Exclusive Interview: drag artist Sasha Velour joins HBO’s We’re Here “this is a healing, positive art form that spreads goodwill everywhere it goes”

With the first four episodes of We’re Here season 4 now steaming on Max, and new episodes debuting Fridays at 9pm ET/PT on HBO, drag artist, activist, writer, and RuPaul’s Drag Race season 9 winner Sasha Velour speaks exclusively with The Queer Review’s editor James Kleinmann about becoming a host on the Emmy, Peabody, and GLAAD award-winning unscripted series alongside fellow Drag Race alum, Priyanka, Jaida Essence Hall, and Latrice Royale, which takes the queens to Tennessee and Oklahoma.

Sasha Velour on We’re Here season 4. Photo credit: Greg Endries/HBO.

This month in New York, Sasha curated, hosted, and performed at a We’re Here themed edition of her legendary New York drag revue Night Gowns which featured, her Tennessee “drag daughter” Norma aka veteran drag artist Veronica Paige, her We’re Here co-host Priyanka, and performance artist Zoe Ziegfeld. In August, Sasha will perform in a new show, Velour: A Drag Spectacular, co-written with and directed by Moisés Kaufman at La Jolla Playhouse, California. Her acclaimed book, The Big Reveal: An Illustrated Manifesto Of Drag, which explores the history, theory, and possibilities of the art of drag, was published in 2023.

Latrice Royale, Priyanka, and Sasha Velour on We’re Here season 4. Photo credit: Greg Endries/HBO.

During our conversation, Sasha shares with The Queer Review what drag means to her, her experience of working with her “drag kids” on We’re Here, and the concept behind her breathtaking lip-synch performance to Kesha’s “Praying” in the season finale.

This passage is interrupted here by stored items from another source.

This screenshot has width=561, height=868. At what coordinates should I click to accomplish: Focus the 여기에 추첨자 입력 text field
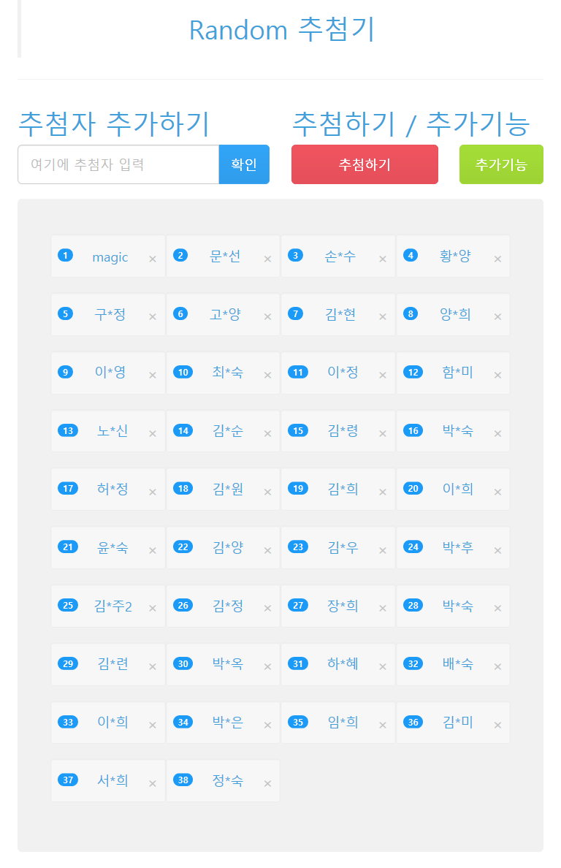click(118, 164)
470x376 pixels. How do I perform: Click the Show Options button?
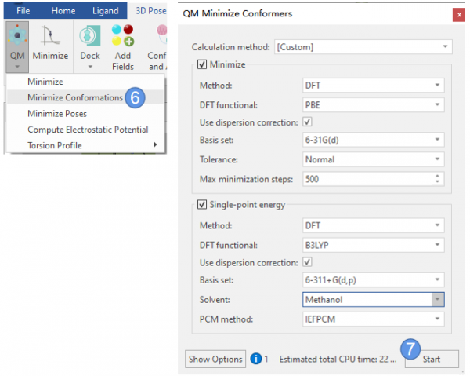pos(215,359)
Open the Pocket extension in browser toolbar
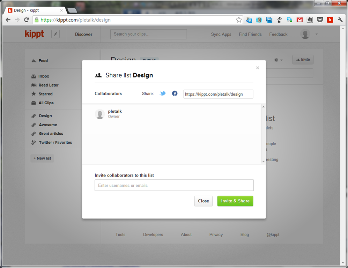Viewport: 348px width, 268px height. pos(320,20)
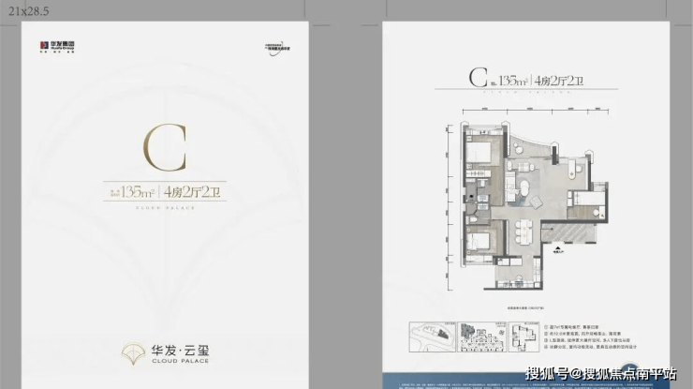Click the site location map thumbnail
This screenshot has height=389, width=693.
(x=432, y=336)
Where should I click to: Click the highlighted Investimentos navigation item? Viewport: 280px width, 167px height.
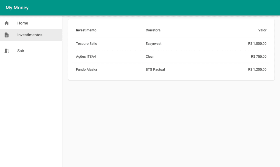(x=30, y=35)
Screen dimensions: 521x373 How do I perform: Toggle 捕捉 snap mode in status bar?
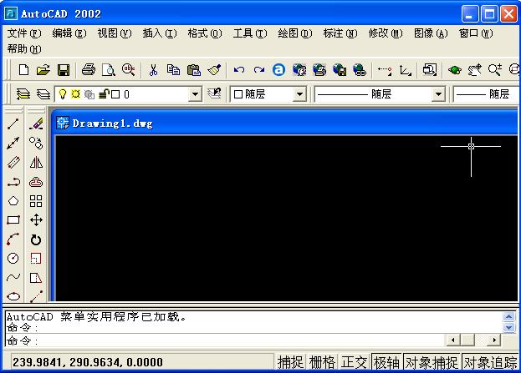(x=291, y=362)
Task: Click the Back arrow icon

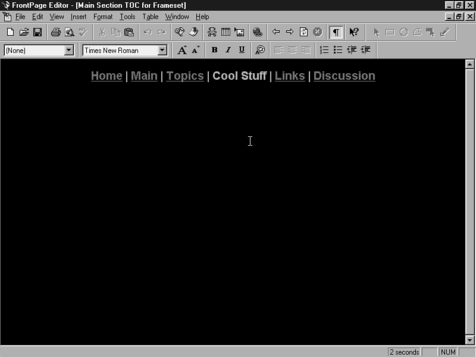Action: [276, 32]
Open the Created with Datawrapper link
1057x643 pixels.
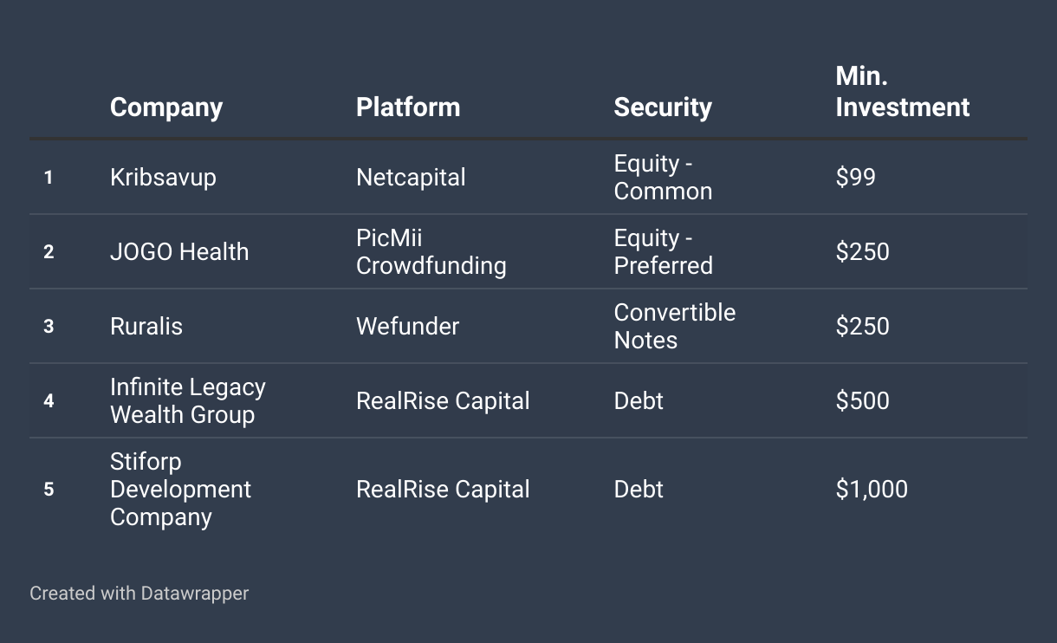coord(139,594)
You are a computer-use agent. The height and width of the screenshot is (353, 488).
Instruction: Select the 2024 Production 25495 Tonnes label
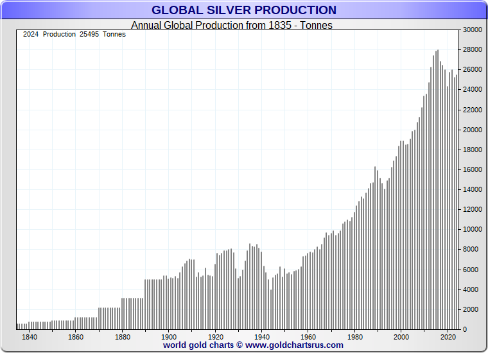click(74, 35)
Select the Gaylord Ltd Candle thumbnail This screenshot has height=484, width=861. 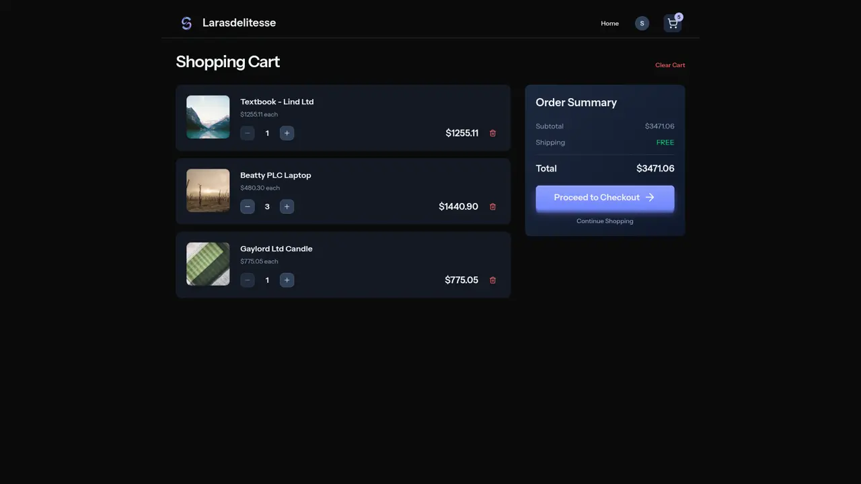click(208, 264)
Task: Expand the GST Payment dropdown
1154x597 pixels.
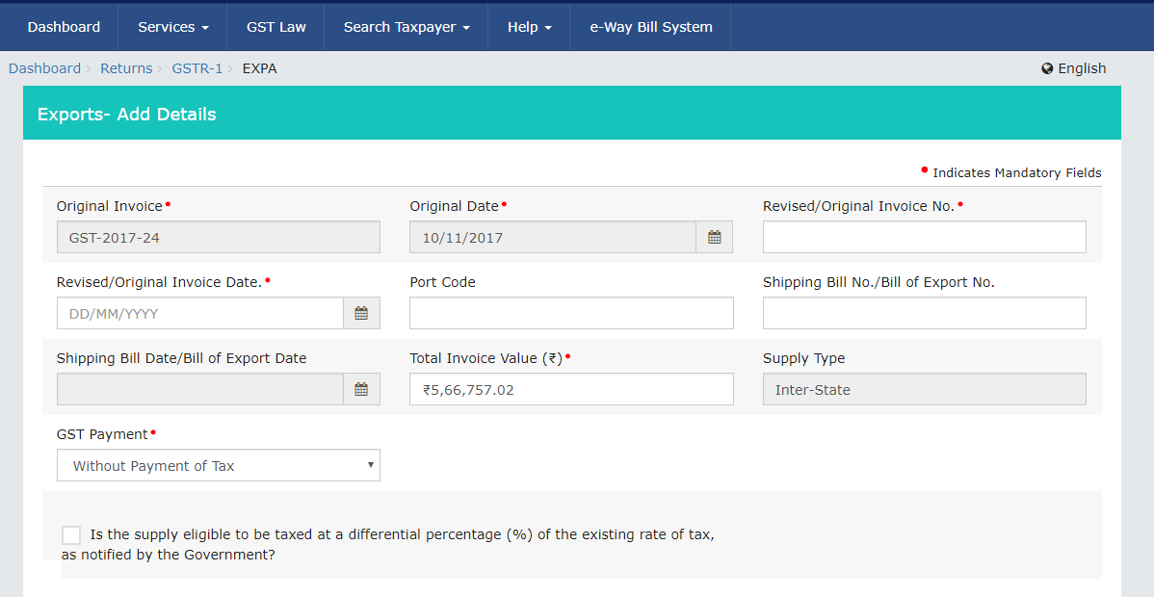Action: [219, 465]
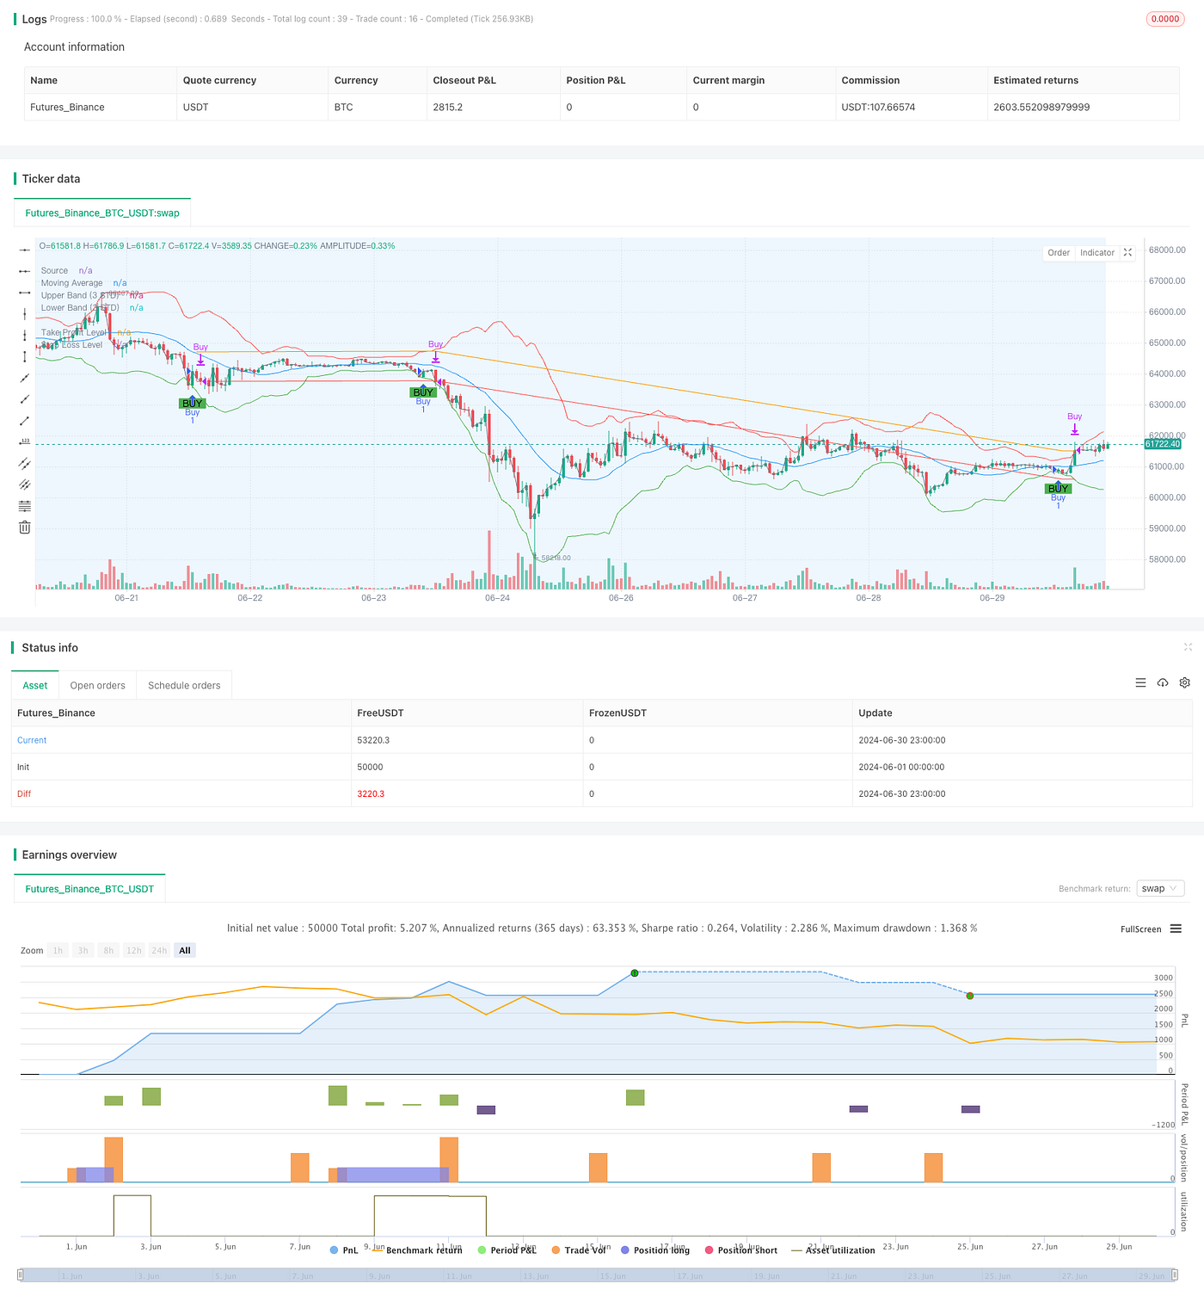Image resolution: width=1204 pixels, height=1302 pixels.
Task: Click the fullscreen expand icon on the chart
Action: (1127, 252)

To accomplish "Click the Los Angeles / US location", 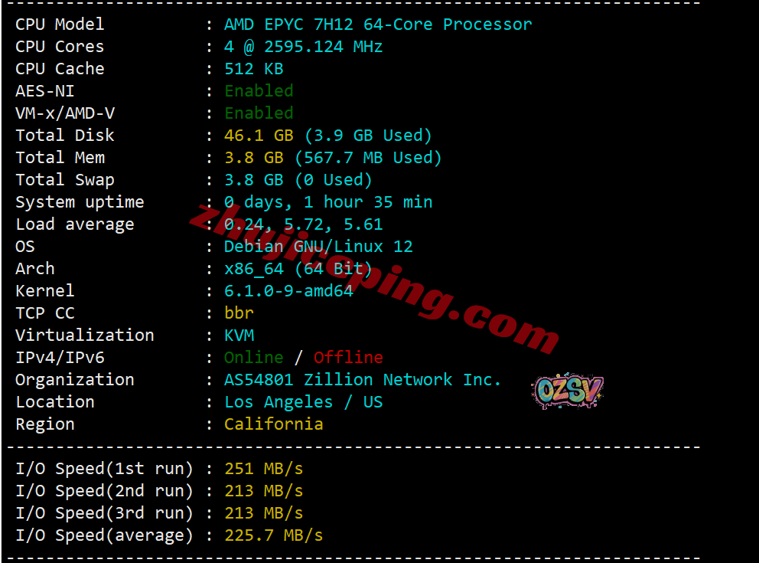I will [303, 402].
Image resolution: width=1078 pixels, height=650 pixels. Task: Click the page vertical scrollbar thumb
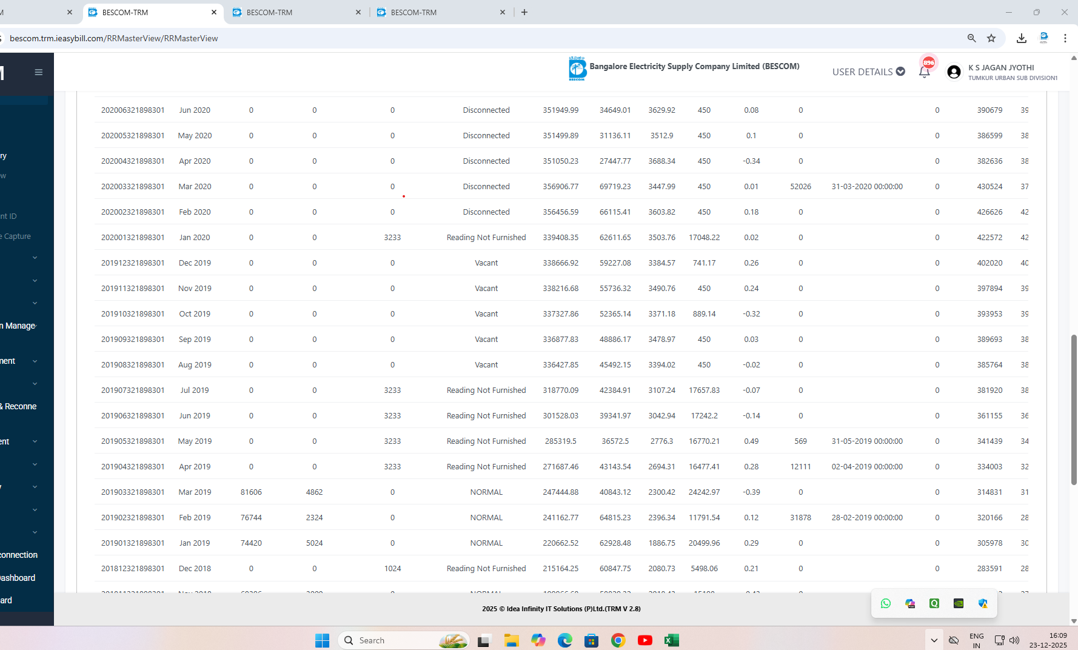tap(1074, 409)
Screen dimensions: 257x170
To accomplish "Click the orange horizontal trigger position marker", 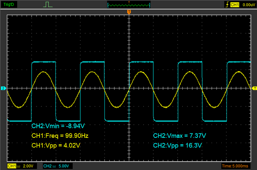I will [129, 12].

“This is a healing, positive art form” Drag Race winner Sasha Velour on HBO’s We’re Here season 4

James Kleinmann, The Queer Review: One of the things that I loved about watching this season of We’re Here was getting to know you better.

Sasha Velour: “I’m so glad. They did such a good job with our stories and with all of our drag kids’ stories. It really exceeded my expectations.”

Sasha Velour on We’re Here season 4. Photo credit: Greg Endries/HBO.

What does drag mean to you in your own life?

“Drag really can be anything. It’s art, its performance that’s free of shame around gender, free of this fear that how we are born, the bodies that we have, are going to limit every choice we make; how we act, who we love, how we express ourselves, how we move, how we dress. That kind of radical freedom and acceptance for ourselves spills into an acceptance for all people and an open-mindedness towards the people in our community. That is drag for me.”

Sasha Velour on We’re Here season 4. Photo credit: Greg Endries/HBO.

“Drag has been possibility when it seems like the world doesn’t have place for me. It’s been confidence when I had none in myself. It’s been joy and entertainment and laughter amidst darkness and sadness. That’s really the number one thing that I want to share with all the people out there: this is a healing, positive art form that spreads goodwill everywhere it goes.”

Jaida Essence Hall, Sasha Velour, and Priyanka in We’re Here season 4. Photo credit: Greg Endries/HBO.

On the show, you mention growing up in a small town in Illinois. What perspective did that give you as you joined We’re Here and went to these small towns in Tennessee and Oklahoma?

“Just like Murfreesboro, Tennessee, the town where I grew up is a small college town with a big agricultural community. Chicago is three hours away from where I grew up, unlike Nashville, which is only 30 minutes away from Murfreesboro. But the in these smaller towns, drag shows, gay bars, and queer spaces generally are essential because for young people, sometimes there’s no other way to access information about what it means to be LGBTQ. Let alone that they are as natural as everything else that young people are exposed to. The dangers of not having any outlet for that, of having no drag, of having no visible queer people, is really present in my mind.”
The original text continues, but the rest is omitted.